V Mary Abraham: "Enterprise 2.0 Requires Overalls"
Top Management Must Be On Board – Although you hear about social media as a grassroots phenomenon on the internet, it is a different animal when it is grafted onto a corporate culture. Very little happens within an organization without top level support. They control the staffing, the communications channels and, above all, the budget.
There is only one objective in social media and it is common across all companies—even across the infamous divide between B2B and B2C: Create learning networks. And there is only one strategy for carrying out this objective: Find people who are good at developing and disseminating ideas to contribute to and facilitate those networks.
Harold Jarche: "Work is learning, learning work"
Social media are the tools that can help us develop emergent practices. They enable conversations between people separated by distance or time. The organizing framework for using social media for business is the learning network. Learning networks are not just for what we used to call training & development, but can also help us engage (not target) our markets.
Adam Bryant: "Structure? The Flatter, the Better"
...with the explosion of information, and flattening technologies starting with e-mail, I think that a CEO needs to focus more on the platform that enables collaboration, because employees already have all the data.
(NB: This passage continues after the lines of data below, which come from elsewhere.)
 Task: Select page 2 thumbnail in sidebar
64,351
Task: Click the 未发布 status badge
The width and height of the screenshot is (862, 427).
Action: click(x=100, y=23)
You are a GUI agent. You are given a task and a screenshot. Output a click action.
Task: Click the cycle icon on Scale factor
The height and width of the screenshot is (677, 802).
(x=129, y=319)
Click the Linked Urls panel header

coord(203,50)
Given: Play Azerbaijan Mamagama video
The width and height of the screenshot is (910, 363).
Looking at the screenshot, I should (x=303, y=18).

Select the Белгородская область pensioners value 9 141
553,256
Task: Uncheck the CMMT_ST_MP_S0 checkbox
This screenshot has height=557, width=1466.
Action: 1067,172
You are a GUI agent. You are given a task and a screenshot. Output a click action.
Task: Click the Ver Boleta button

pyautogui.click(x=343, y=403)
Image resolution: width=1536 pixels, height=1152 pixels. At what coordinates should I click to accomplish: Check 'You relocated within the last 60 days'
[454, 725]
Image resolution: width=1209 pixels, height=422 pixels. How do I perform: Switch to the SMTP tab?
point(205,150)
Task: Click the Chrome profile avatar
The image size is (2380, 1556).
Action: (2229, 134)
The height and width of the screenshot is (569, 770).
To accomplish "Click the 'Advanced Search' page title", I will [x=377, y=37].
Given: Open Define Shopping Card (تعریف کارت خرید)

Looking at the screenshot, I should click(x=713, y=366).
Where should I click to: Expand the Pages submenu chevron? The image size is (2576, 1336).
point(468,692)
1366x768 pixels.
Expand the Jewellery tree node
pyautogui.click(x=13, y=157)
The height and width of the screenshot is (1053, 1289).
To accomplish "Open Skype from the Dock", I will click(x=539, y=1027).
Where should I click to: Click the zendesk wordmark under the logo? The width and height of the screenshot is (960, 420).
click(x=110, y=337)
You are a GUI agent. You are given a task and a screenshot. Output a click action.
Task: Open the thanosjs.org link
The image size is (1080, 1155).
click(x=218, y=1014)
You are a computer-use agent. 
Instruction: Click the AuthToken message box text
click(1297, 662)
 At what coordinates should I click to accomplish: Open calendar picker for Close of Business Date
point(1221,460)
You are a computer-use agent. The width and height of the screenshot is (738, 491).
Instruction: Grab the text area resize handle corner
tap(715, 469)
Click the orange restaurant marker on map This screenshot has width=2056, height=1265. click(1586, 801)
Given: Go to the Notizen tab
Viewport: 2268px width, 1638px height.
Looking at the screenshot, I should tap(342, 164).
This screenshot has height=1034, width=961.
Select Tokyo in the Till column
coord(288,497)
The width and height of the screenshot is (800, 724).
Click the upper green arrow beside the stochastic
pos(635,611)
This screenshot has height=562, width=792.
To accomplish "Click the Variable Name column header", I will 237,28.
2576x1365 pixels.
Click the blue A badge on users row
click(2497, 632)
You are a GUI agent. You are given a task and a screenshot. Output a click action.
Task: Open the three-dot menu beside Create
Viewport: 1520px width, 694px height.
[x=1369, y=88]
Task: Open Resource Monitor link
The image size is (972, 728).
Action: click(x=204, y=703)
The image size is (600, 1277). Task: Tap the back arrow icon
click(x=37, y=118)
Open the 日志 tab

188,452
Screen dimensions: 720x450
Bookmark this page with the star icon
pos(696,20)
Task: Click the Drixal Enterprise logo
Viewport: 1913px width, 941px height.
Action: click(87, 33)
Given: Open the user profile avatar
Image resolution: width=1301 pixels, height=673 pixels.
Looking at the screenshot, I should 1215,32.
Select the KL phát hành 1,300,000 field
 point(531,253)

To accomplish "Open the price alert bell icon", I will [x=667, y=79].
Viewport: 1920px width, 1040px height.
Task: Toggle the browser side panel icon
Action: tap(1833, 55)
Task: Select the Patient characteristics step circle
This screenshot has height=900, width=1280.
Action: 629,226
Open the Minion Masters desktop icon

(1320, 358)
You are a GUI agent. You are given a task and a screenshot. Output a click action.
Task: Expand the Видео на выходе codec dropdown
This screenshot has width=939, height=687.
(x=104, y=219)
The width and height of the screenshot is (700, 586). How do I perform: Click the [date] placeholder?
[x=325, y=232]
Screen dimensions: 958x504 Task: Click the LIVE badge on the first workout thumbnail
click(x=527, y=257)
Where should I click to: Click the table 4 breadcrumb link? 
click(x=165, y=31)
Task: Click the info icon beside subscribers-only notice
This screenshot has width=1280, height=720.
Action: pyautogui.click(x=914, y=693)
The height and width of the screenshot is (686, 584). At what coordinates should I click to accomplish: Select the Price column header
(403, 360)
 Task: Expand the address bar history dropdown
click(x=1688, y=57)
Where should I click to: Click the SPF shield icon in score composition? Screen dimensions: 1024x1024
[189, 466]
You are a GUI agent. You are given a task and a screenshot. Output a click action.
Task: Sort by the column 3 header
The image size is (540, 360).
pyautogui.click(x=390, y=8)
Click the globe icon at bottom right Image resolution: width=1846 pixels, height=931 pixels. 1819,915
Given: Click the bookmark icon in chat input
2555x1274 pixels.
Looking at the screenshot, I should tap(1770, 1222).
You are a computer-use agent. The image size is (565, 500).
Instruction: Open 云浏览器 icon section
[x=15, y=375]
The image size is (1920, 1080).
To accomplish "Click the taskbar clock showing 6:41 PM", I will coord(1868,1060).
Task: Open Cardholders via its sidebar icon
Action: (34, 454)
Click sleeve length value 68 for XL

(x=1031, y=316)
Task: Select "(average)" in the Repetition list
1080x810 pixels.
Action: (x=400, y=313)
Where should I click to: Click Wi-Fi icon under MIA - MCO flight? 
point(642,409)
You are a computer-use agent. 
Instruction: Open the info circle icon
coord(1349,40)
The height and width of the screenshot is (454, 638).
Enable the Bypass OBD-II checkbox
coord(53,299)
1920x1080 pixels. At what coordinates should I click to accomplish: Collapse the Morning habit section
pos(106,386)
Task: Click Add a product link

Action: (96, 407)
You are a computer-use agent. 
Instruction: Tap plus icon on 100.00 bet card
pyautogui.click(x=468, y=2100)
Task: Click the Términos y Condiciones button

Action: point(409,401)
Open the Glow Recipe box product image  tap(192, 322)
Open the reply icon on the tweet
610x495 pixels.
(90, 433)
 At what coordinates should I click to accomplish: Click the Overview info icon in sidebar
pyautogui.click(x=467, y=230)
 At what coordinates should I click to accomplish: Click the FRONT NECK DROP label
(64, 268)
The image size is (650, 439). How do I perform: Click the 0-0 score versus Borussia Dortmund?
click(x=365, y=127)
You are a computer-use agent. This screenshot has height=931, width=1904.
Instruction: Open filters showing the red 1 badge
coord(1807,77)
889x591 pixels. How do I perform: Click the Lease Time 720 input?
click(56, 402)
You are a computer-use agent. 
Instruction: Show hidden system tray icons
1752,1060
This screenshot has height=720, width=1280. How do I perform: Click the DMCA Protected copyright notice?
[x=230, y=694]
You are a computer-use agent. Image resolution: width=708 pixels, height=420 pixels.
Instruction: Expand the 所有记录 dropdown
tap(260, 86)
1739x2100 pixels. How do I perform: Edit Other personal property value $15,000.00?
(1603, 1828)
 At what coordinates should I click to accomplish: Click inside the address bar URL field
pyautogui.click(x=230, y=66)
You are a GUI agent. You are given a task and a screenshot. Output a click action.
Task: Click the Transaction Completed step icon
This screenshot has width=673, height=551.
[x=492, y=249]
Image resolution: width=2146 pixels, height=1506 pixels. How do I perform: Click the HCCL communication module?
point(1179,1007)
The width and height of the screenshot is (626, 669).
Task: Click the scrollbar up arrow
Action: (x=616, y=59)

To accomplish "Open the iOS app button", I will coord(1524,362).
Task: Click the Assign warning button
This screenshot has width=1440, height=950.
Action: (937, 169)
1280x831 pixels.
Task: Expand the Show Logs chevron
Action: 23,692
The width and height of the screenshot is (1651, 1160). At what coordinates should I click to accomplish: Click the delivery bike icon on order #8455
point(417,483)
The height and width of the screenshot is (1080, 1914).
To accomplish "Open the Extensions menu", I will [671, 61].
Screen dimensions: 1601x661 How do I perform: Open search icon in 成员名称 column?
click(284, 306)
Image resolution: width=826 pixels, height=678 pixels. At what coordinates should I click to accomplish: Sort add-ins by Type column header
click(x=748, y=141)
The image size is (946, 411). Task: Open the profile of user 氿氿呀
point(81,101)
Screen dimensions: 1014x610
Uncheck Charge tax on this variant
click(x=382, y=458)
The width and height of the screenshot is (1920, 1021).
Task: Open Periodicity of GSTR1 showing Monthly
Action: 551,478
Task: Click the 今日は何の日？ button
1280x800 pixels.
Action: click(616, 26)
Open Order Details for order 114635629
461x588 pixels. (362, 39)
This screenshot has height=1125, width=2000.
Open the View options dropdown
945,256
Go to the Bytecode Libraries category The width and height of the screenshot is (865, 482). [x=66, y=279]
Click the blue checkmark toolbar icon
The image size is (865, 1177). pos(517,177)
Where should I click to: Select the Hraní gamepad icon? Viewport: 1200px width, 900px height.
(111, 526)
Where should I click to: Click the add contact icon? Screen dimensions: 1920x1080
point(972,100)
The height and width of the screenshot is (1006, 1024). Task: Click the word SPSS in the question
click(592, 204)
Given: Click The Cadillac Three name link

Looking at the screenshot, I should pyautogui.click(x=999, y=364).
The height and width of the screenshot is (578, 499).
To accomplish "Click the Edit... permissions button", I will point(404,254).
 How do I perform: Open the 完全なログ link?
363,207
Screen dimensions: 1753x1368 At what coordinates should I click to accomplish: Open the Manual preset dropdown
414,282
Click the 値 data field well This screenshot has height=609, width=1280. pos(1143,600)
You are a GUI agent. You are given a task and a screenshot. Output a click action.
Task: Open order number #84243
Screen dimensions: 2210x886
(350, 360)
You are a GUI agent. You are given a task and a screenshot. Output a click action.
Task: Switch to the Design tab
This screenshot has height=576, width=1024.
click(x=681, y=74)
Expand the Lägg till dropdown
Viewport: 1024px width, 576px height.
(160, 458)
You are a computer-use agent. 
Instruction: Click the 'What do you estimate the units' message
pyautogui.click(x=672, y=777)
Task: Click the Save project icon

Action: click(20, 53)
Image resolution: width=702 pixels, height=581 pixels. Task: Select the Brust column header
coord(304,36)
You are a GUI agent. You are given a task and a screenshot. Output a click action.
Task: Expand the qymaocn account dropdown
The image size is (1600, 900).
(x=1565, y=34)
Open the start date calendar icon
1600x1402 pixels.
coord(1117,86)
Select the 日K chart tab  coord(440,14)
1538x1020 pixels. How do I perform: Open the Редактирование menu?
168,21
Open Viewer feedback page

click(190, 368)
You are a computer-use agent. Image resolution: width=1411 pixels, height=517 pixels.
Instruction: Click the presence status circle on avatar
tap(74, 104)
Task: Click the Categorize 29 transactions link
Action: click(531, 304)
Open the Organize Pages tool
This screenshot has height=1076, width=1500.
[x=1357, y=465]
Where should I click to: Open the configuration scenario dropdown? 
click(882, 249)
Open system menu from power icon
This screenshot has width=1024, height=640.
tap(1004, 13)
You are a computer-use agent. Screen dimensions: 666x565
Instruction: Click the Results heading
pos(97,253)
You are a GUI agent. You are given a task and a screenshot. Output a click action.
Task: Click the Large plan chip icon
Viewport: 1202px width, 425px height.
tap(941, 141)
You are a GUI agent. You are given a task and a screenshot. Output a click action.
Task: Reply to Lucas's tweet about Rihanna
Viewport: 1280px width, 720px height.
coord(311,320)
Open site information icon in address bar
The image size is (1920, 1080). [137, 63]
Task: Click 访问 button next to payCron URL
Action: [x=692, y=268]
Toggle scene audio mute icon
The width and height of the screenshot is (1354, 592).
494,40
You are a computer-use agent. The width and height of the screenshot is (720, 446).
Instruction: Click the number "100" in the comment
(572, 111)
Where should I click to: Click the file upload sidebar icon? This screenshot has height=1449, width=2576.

They have access to everything. You have to work on the structure of collaboration. How do people get recognized? How do you establish a meritocracy in a highly dispersed environment?
Joe McKendrick: "Top CIOs Say Social Networks Now Drive Innovation"
Wal-Mart recently was able to cut a lot of costs through social networking strategies. “We conducted a blogging exercise on energy conservation,” he related. “We had more than 6,000 posts with ideas from employees, and saved millions in energy costs as a result.”
Lilia Efimova: "Blogging for knowledge workers: incubating ideas"
The open-ended nature of a weblog helps to capture emergent insights before they can be expressed systematically. In a way it is similar to brainstorming with post-its or to a spatial arrangement of papers on one’s desk: at early stages of developing ideas we can more easily say that something is relevant than to explain how exactly it connects to the rest.
People have always networked. Before the time of universities scholars depended largely on correspondence networks for the exchange of ideas. These communities, known as the Republic of Letters were the social media of the era, following astonishingly closely communication patterns of today...A “man of letters” may today be a man of tweets, blog posts and Facebook, but the principle is the same: The size and quality of the network matters.
CV Harquail: "Networks and The Myth of Flattening Organizations"
When organizations adopt networked or team structures, they tuck these networks into existing managerial hierarchies. The basic hierarchical model and mindset remain in overall control. And, sometimes these networks themselves have what are called ‘worker hierarchies’ (Dean, 2007). These hierarchies can be more fluid than those outside the network, since people within the network/team often change leadership roles with each project. Ultimately, embedding networks or teams in to an organization can flatten the organization slightly, but not in a way that transforms the organizations or the employees’ overall influence within them.